The world awaits pandemic weary travelers, who are vaccinated against COVID-19 and ready to hit the road. United Airlines (UAL) announced Monday, in its Q1 earnings report, that it will begin flying this July to Iceland, Greece, and Croatia "moving to capitalize on emerging pent-up demand for travel to countries where vaccinated travelers are welcome."
The key, of course, is for a passenger to prove they have been vaccinated. Countries like Israel and China are already using digital certificates to allow citizens to travel while New York state is using The Excelsior Pass.
These digital documents allow people to "present digital proof of COVID-19 vaccination or negative test results." They are often called vaccine passports but Delta Air Lines (DAL) CEO Ed Bastian told Yahoo Finance Live, "We don't call it a vaccine passport. It carries too many connotations."
Vaccine passports have been a political hot potato since the Biden administration proposed in January to merge coronavirus testing documents with vaccination records.

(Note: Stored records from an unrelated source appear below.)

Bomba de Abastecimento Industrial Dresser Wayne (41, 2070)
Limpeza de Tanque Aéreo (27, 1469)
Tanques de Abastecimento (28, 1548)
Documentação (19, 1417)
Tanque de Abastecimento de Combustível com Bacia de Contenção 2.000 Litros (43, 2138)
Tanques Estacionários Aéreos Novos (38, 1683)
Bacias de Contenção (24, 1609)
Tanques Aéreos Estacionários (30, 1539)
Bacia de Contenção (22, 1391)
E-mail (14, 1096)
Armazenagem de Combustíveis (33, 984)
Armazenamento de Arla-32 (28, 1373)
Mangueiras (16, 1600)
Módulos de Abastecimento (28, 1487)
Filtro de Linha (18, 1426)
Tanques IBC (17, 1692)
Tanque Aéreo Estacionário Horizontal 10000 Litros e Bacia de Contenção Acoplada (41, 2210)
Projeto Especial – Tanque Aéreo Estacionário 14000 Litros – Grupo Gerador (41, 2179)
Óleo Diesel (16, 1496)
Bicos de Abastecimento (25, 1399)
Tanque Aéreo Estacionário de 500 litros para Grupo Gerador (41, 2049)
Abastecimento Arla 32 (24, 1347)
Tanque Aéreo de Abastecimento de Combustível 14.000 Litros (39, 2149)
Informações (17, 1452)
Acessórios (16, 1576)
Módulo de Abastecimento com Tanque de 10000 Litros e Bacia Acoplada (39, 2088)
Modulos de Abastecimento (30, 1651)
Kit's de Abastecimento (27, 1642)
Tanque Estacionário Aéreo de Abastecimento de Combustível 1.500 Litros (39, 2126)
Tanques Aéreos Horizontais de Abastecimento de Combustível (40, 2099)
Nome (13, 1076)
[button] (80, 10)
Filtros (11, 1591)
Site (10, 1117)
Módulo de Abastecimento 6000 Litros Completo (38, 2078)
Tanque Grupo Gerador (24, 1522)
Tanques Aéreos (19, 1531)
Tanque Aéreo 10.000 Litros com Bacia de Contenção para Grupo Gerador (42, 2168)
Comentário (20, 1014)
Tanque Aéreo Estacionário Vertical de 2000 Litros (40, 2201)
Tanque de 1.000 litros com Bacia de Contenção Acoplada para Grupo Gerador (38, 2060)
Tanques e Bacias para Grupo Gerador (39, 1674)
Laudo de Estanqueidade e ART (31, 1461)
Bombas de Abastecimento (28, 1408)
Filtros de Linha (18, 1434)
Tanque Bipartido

Bastian said Delta, like United is, "more focused on a credential, travel credential, if you will, to indicate that you've been vaccinated and or tested based on the regulatory requirements."
Bastian predicts international passengers will have to prove some form of immunity from the coronavirus which causes COVID-19. "Either a vaccination or a test," he said. "We're working with a number of technology providers to be able to facilitate that in an open source way."
"The challenge with vaccine passports is that it’s one more document that airlines will need to deal with," according to airline consultant Mike Boyd, president of Boyd Group International.
He said it is unlikely nations worldwide will ever agree on a vaccine passport standard. "Airlines would rather not deal with this, but they need to express their points of view very carefully," Boyd warned.